Environment:
(tensorflow_p36) ubuntu@ip-172-31-38-183:~$ mpirun --version
mpirun (Open MPI) 4.0.1
CUDA version:
CUDA Version 10.0.130
NCCL version:
Not sure
So I'm running Deep Learning AMI (Ubuntu) Version 24.2 (ami-02c253ecf7eaba73e) on AWS and using source activate tensorflow_p36 which gives tensorflow and keras 2.2 I then updated Horovod to the latest version because of the this problem, it was still the same before.
Initially I was just trying to Horovod locally and I'm getting this:
(tensorflow_p36) ubuntu@ip-172-31-38-183:~$ rm -rf data && horovodrun --verbose -np 1 -H localhost:1 python train.py
Filtering local host names.
Remote host found:
All hosts are local, finding the interfaces with address 127.0.0.1
Local interface found lo
Checking whether extension tensorflow was built with MPI.
WARNING: Logging before flag parsing goes to stderr.
W0924 16:36:28.773288 140112561821440 deprecation_wrapper.py:119] From /home/ubuntu/anaconda3/envs/tensorflow_p36/lib/python3.6/site-packages/horovod/tensorflow/__init__.py:117: The name tf.global_variables is deprecated. Please use tf.compat.v1.global_variables instead.
W0924 16:36:28.773586 140112561821440 deprecation_wrapper.py:119] From /home/ubuntu/anaconda3/envs/tensorflow_p36/lib/python3.6/site-packages/horovod/tensorflow/__init__.py:143: The name tf.get_default_graph is deprecated. Please use tf.compat.v1.get_default_graph instead.
Extension tensorflow was built with MPI.
mpirun --allow-run-as-root --tag-output -np 1 -H localhost:1 -bind-to none -map-by slot -mca pml ob1 -mca btl ^openib -mca btl_tcp_if_include lo -x NCCL_SOCKET_IFNAME=lo -x CUDA_PATH -x XDG_SESSION_ID -x JAVA_LD_LIBRARY_PATH -x HOROVOD_CUDA_HOME -x TERM -x SHELL -x SSH_CLIENT -x CONDA_SHLVL -x CONDA_PROMPT_MODIFIER -x SSH_TTY -x USER -x HOROVOD_NCCL_HOME -x LS_COLORS -x LD_LIBRARY_PATH -x LD_LIBRARY_PATH_WITH_DEFAULT_CUDA -x CONDA_EXE -x PYTHON_VERSION -x MAIL -x PATH -x HOROVOD_GPU_ALLREDUCE -x CONDA_PREFIX -x ENV_NAME -x PWD -x JAVA_HOME -x LANG -x LD_LIBRARY_PATH_WITHOUT_CUDA -x TF_CPP_MIN_LOG_LEVEL -x SHLVL -x HOME -x KERAS_BACKEND -x CONDA_PYTHON_EXE -x PYTHONPATH -x LOGNAME -x XDG_DATA_DIRS -x SSH_CONNECTION -x JAVA_HOME_CONDA_BACKUP -x CONDA_DEFAULT_ENV -x LESSOPEN -x PKG_CONFIG_PATH -x XDG_RUNTIME_DIR -x JAVA_LD_LIBRARY_PATH_BACKUP -x LESSCLOSE -x _ -x HOROVOD_STALL_CHECK_TIME_SECONDS -x HOROVOD_STALL_SHUTDOWN_TIME_SECONDS -x HOROVOD_NUM_NCCL_STREAMS -x HOROVOD_MLSL_BGT_AFFINITY python train.py
[1,0]<stderr>:Using TensorFlow backend.
[1,0]<stderr>:WARNING: Logging before flag parsing goes to stderr.

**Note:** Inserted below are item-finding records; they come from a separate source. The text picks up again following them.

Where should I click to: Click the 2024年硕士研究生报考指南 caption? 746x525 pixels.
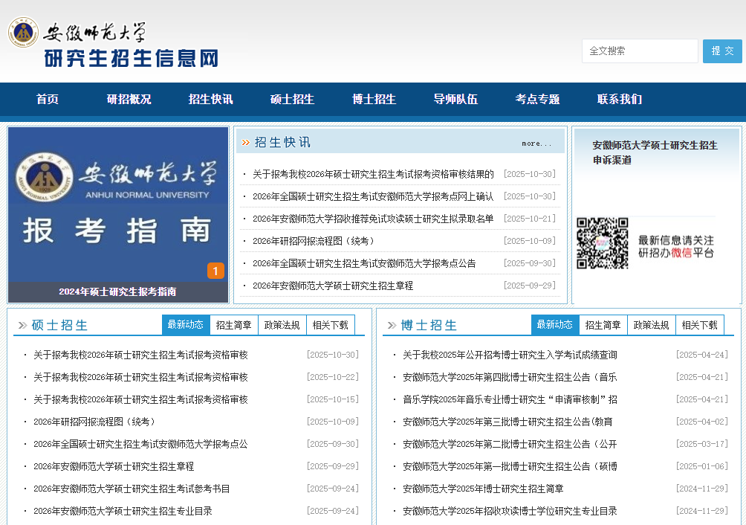click(x=117, y=292)
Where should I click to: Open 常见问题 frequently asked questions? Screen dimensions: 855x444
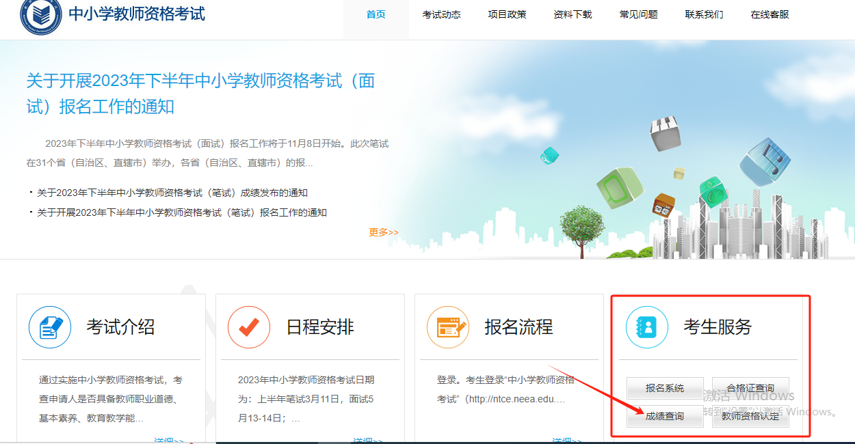point(638,14)
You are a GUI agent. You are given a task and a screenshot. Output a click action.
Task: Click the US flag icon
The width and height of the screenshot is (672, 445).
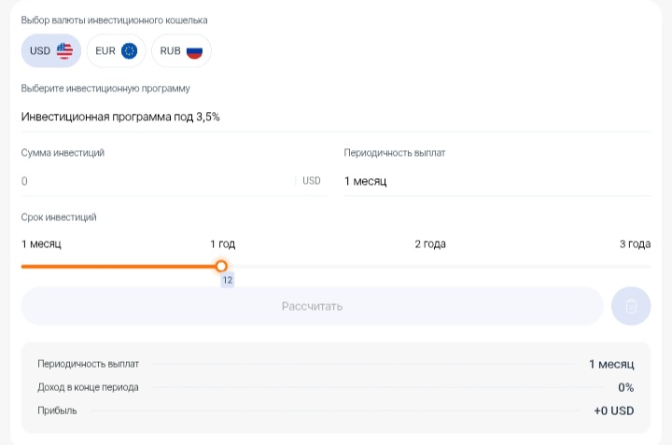click(x=64, y=51)
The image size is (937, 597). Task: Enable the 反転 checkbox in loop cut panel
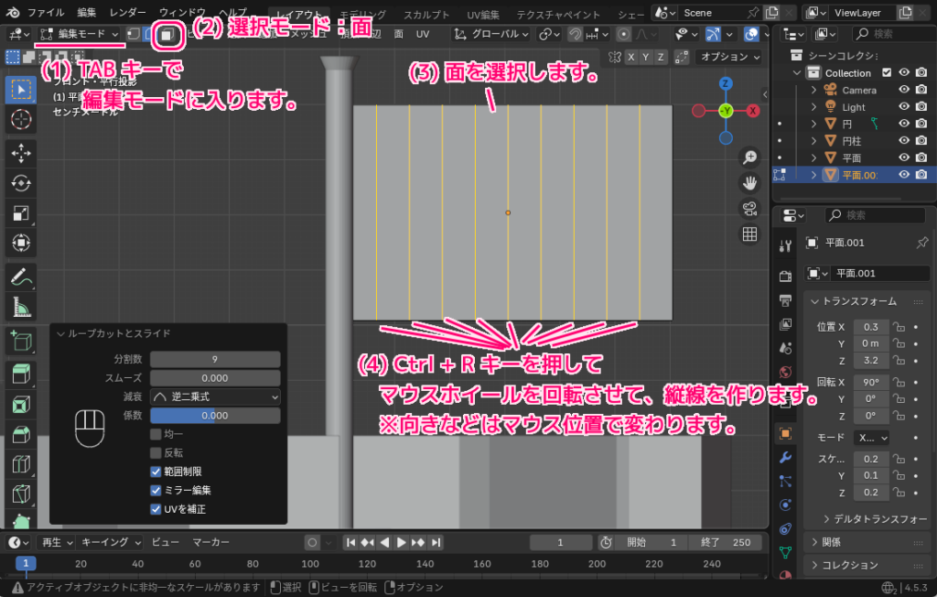click(156, 451)
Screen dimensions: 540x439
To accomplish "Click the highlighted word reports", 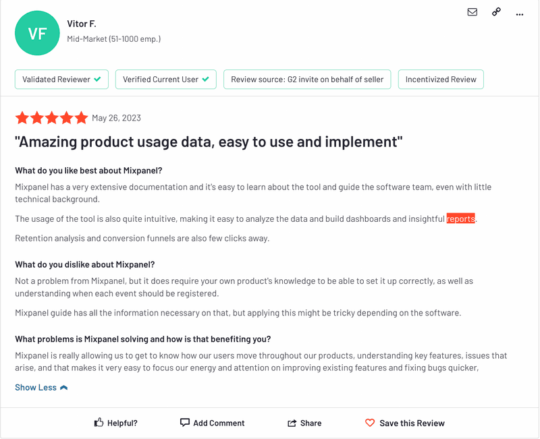I will [460, 218].
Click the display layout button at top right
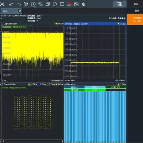The height and width of the screenshot is (143, 143). click(x=120, y=4)
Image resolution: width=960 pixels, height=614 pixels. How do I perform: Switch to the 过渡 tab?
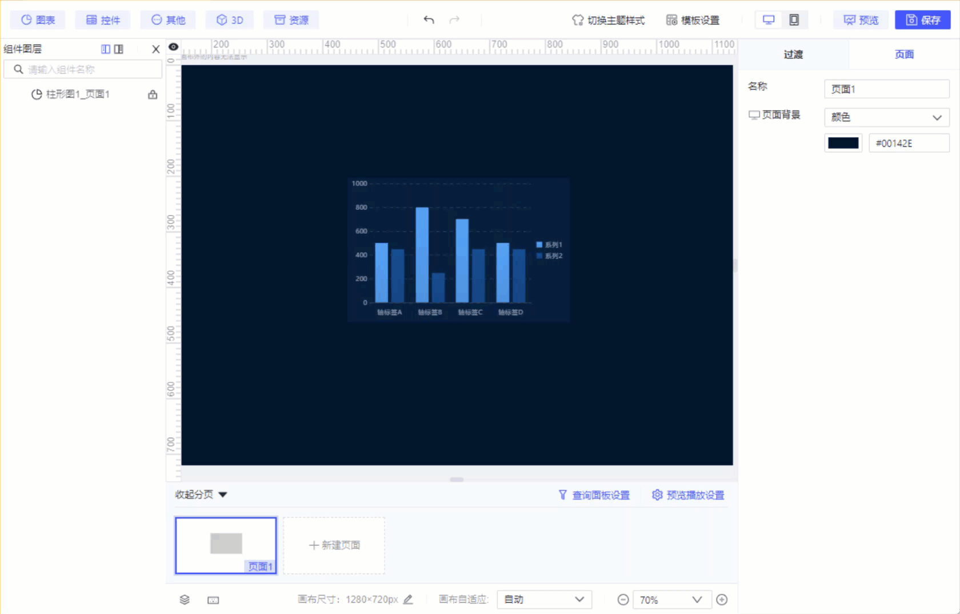tap(793, 54)
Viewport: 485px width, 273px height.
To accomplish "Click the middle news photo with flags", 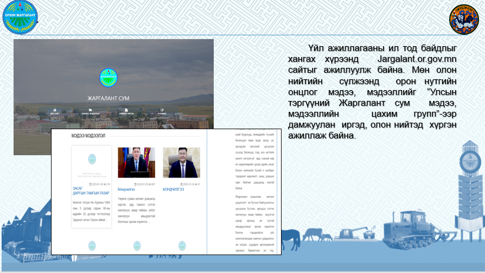I will [136, 162].
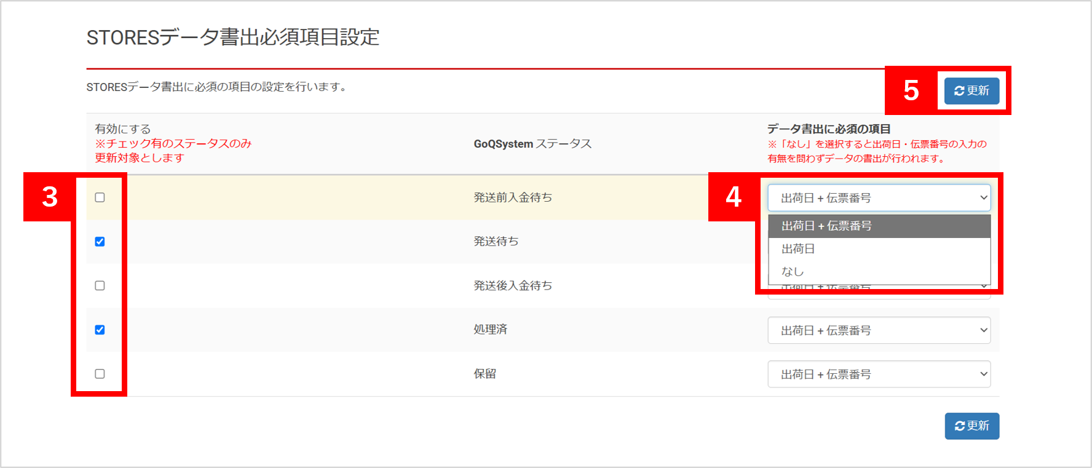Click the dropdown arrow of 処理済 row
This screenshot has height=468, width=1092.
pos(983,330)
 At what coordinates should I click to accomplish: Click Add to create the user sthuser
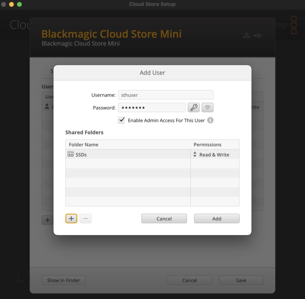coord(217,218)
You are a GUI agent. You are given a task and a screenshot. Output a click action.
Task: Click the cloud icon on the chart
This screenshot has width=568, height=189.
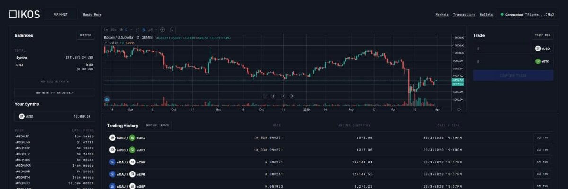pos(107,100)

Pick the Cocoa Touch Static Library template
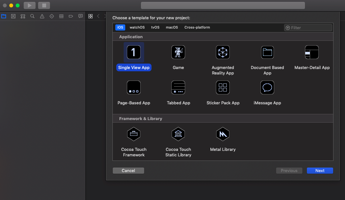178,134
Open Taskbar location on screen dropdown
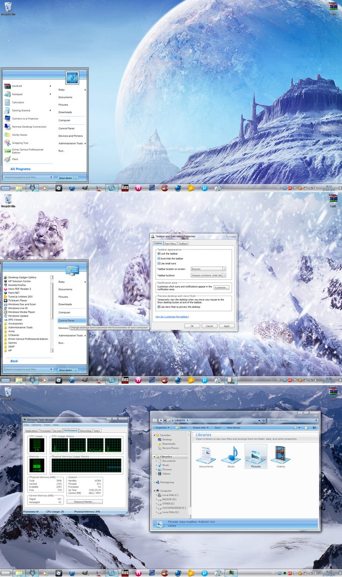 [208, 269]

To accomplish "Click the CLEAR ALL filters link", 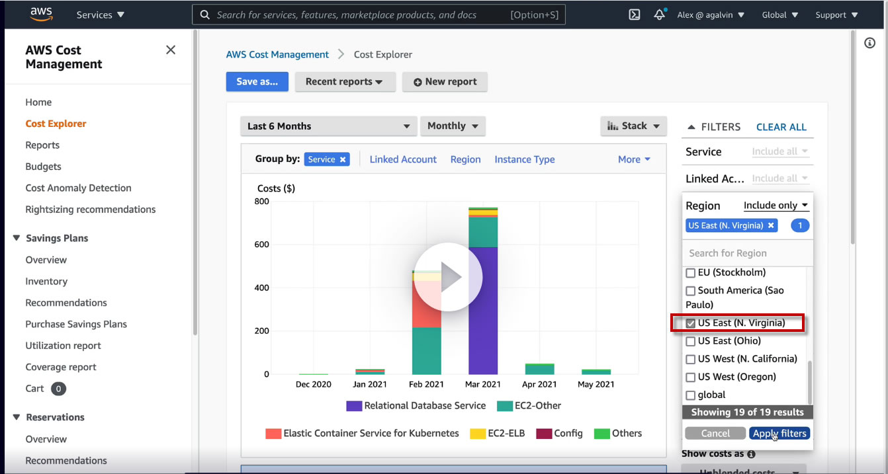I will click(x=781, y=127).
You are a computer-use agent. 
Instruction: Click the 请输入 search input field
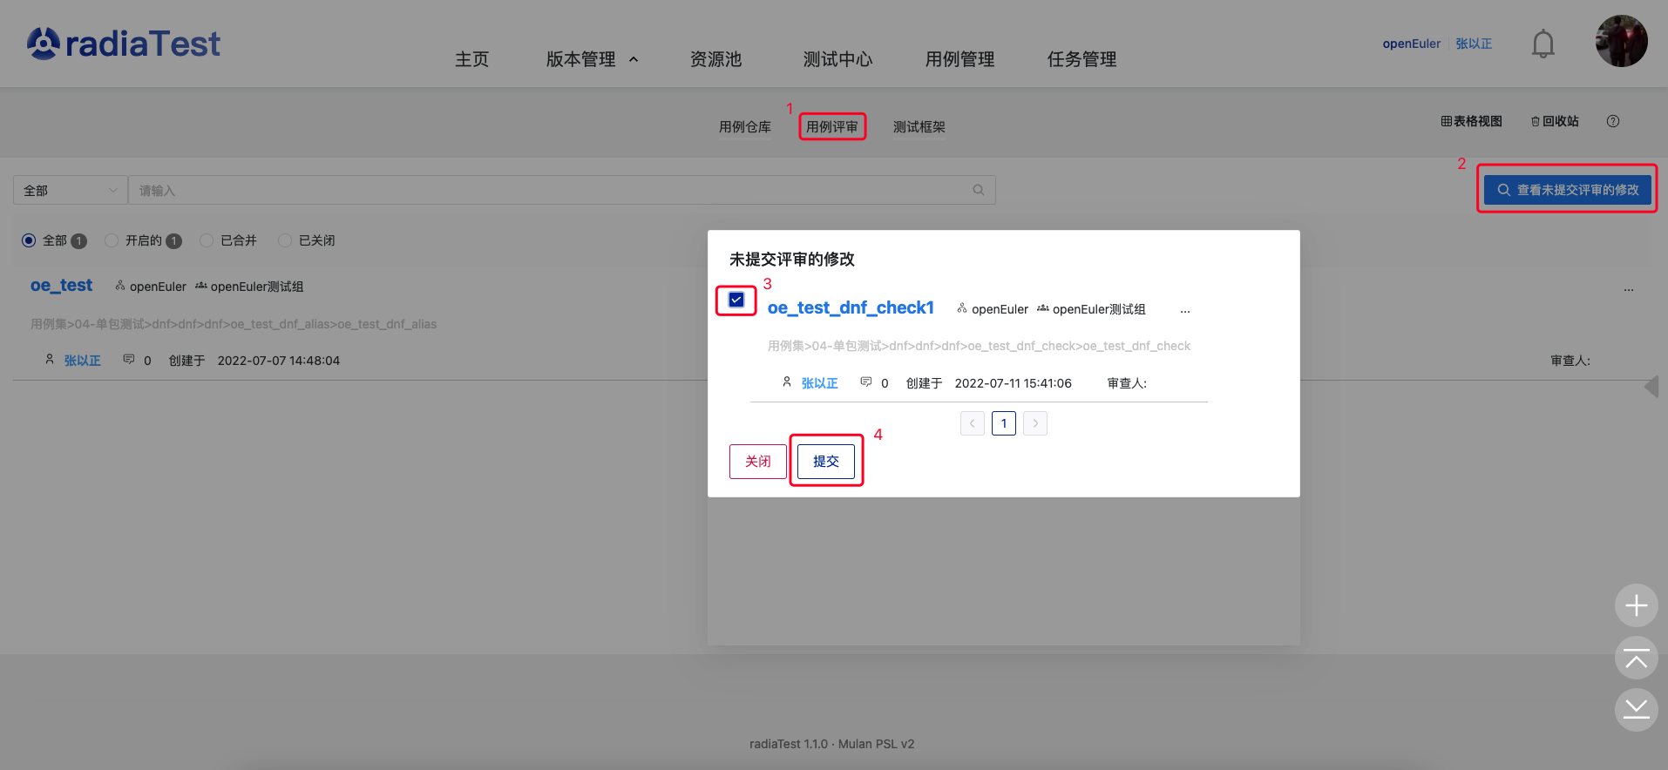click(x=549, y=190)
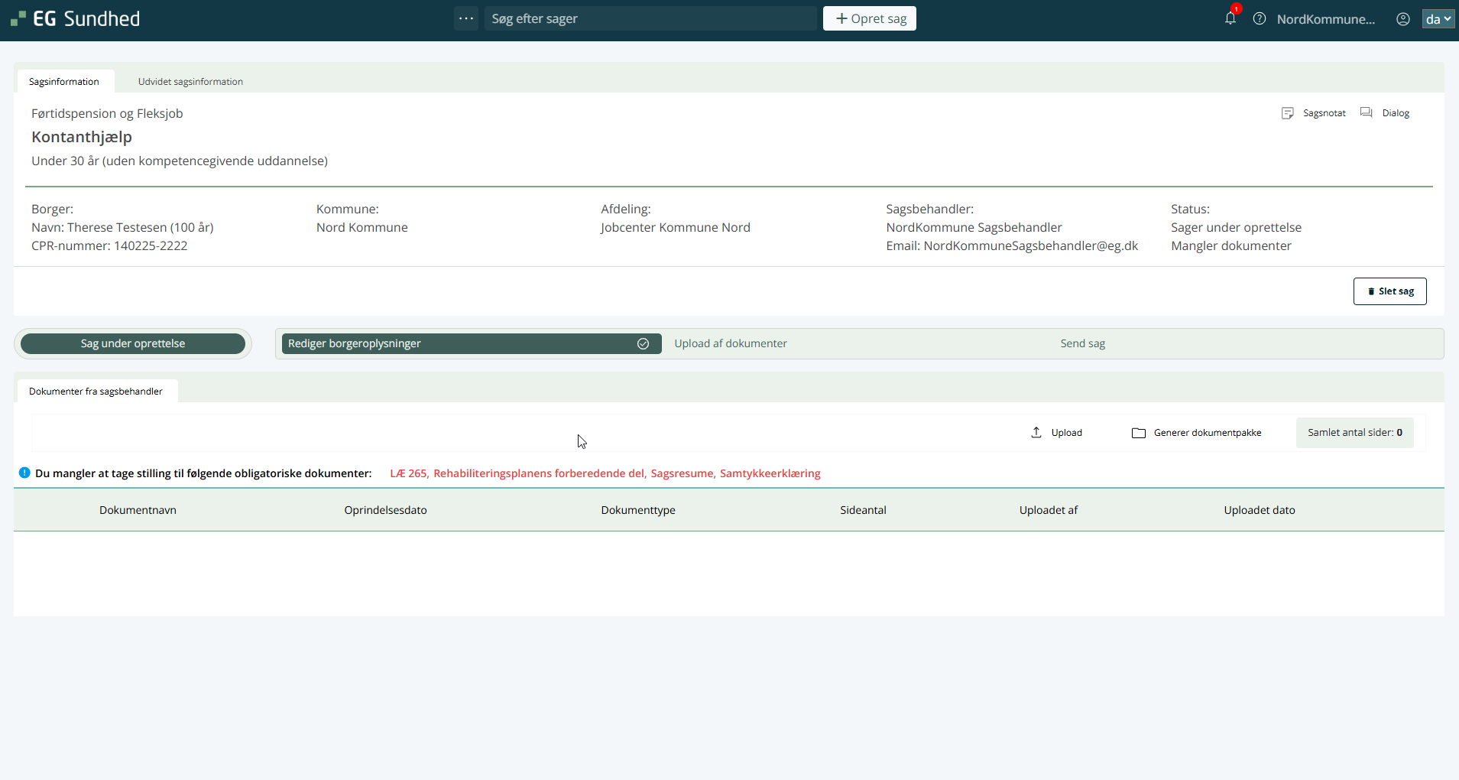The image size is (1459, 780).
Task: Click the Upload arrow icon
Action: point(1036,433)
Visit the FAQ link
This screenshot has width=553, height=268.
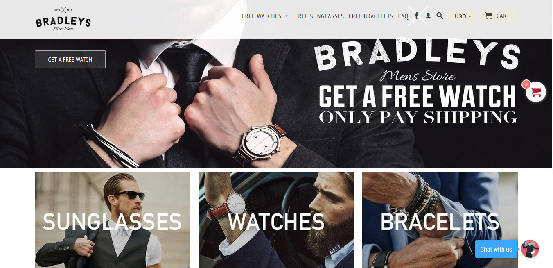403,16
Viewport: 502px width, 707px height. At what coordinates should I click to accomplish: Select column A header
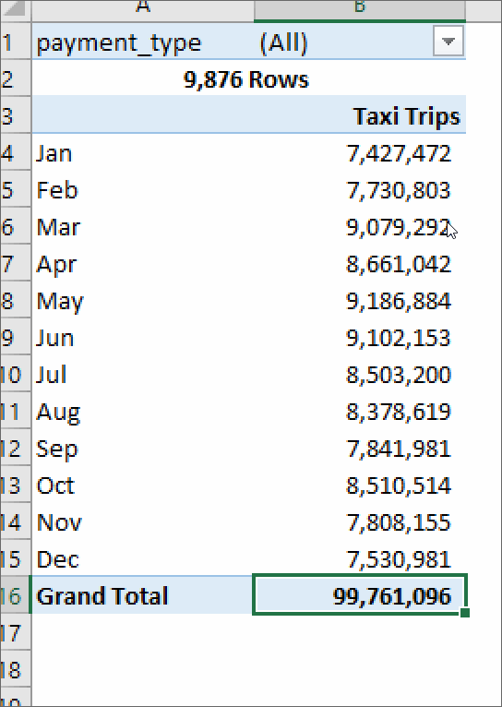point(143,9)
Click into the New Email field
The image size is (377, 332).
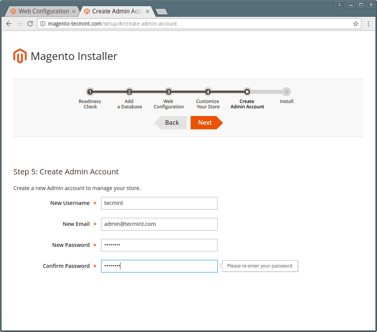159,224
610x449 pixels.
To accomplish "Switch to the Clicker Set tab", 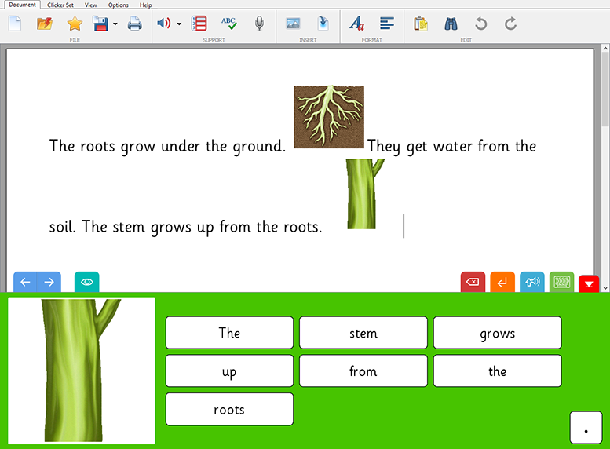I will (x=61, y=5).
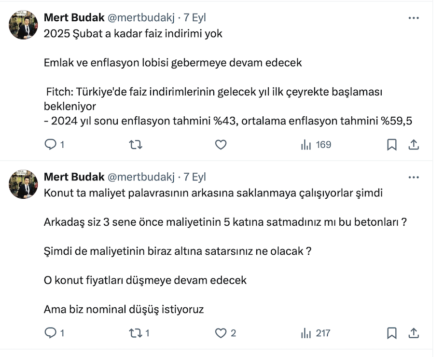Bookmark the first Mert Budak tweet
Screen dimensions: 444x357
[392, 145]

[1,0]<stderr>:W0924 16:36:31.064738 140530409674496 deprecation_wrapper.py:119] From /home/ubuntu/anaconda3/envs/tensorflow_p36/lib/python3.6/site-packages/horovod/tensorflow/__init__.py:117: The name tf.global_variables is deprecated. Please use tf.compat.v1.global_variables instead.
[1,0]<stderr>:
[1,0]<stderr>:W0924 16:36:31.065012 140530409674496 deprecation_wrapper.py:119] From /home/ubuntu/anaconda3/envs/tensorflow_p36/lib/python3.6/site-packages/horovod/tensorflow/__init__.py:143: The name tf.get_default_graph is deprecated. Please use tf.compat.v1.get_default_graph instead.
[1,0]<stderr>:
[1,0]<stderr>:W0924 16:36:31.361919 140530409674496 deprecation_wrapper.py:119] From train.py:99: The name tf.ConfigProto is deprecated. Please use tf.compat.v1.ConfigProto instead.
[1,0]<stderr>:
[1,0]<stdout>:Extracting all the files now...
[1,0]<stdout>:Done!
[1,0]<stdout>:Found 14894 images belonging to 6 classes.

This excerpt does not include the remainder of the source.